Word and element pointing records:
↓

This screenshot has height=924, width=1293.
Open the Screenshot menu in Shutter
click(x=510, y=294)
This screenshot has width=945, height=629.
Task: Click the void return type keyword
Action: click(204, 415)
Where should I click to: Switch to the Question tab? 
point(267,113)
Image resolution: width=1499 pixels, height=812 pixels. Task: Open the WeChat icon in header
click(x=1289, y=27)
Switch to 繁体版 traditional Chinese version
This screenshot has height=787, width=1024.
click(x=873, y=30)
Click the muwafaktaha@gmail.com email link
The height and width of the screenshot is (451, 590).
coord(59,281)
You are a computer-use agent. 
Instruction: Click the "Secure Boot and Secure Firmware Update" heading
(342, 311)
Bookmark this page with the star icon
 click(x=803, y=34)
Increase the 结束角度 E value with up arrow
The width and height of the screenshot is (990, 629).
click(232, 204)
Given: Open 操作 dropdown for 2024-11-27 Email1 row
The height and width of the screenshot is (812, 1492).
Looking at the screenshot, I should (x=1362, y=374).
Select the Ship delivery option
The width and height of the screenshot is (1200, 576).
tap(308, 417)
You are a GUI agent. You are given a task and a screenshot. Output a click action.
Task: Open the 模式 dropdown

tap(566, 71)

↑

Reproduce every line of the records above verbatim, keeping their original order.

◆ WRITTEN ANSWER ◆
This screenshot has height=924, width=1293.
Open the Screenshot menu in Shutter
click(x=510, y=294)
This screenshot has width=945, height=629.
Task: Click the void return type keyword
Action: click(204, 415)
Where should I click to: Switch to the Question tab? 
point(267,113)
Image resolution: width=1499 pixels, height=812 pixels. Task: Open the WeChat icon in header
click(x=1289, y=27)
Switch to 繁体版 traditional Chinese version
This screenshot has height=787, width=1024.
click(x=873, y=30)
Click the muwafaktaha@gmail.com email link
The height and width of the screenshot is (451, 590).
coord(59,281)
You are a computer-use agent. 
Instruction: Click the "Secure Boot and Secure Firmware Update" heading
(342, 311)
Bookmark this page with the star icon
 click(x=803, y=34)
Increase the 结束角度 E value with up arrow
The width and height of the screenshot is (990, 629).
click(232, 204)
Given: Open 操作 dropdown for 2024-11-27 Email1 row
The height and width of the screenshot is (812, 1492).
Looking at the screenshot, I should (x=1362, y=374).
Select the Ship delivery option
The width and height of the screenshot is (1200, 576).
tap(308, 417)
You are a GUI agent. You are given a task and a screenshot. Output a click action.
Task: Open the 模式 dropdown

tap(566, 71)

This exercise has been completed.